====== Raw data ======

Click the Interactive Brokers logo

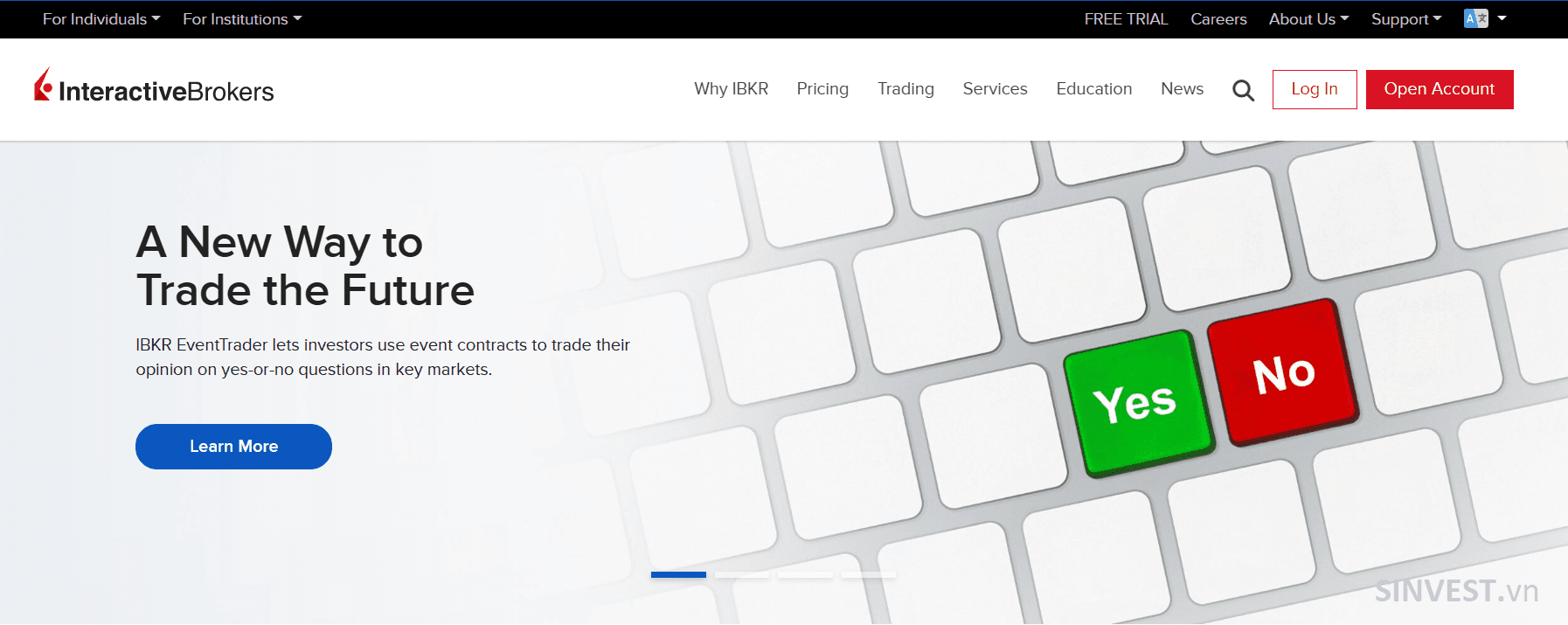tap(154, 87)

======
====== Raw data ======

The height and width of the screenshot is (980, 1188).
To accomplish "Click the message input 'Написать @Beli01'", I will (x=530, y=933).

======
====== Raw data ======

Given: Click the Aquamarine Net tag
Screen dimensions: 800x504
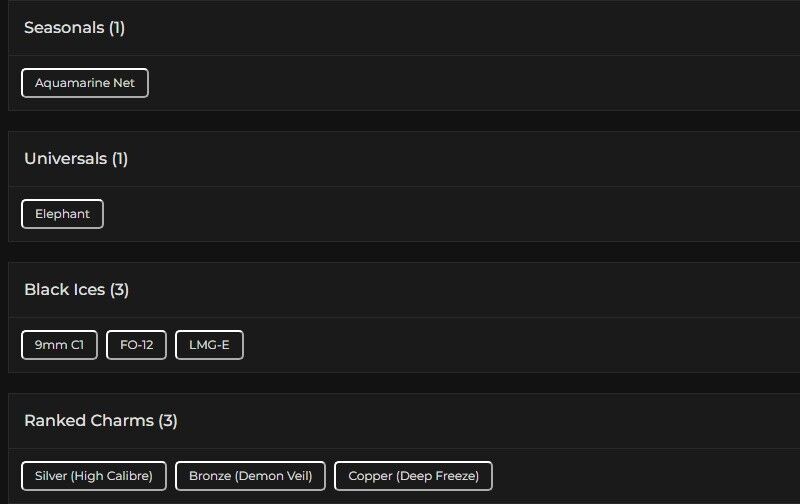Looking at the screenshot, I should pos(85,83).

======

- _Set exercise_: Please lay out as a numbered list, with blank lines omitted, only the part of the items that opens with the line containing "The height and" and closes with the line containing "will (x=530, y=933).", both of those lines included.

- _Answer to this problem_:
1. The height and width of the screenshot is (980, 1188).
2. To accomplish "Click the message input 'Написать @Beli01'", I will (x=530, y=933).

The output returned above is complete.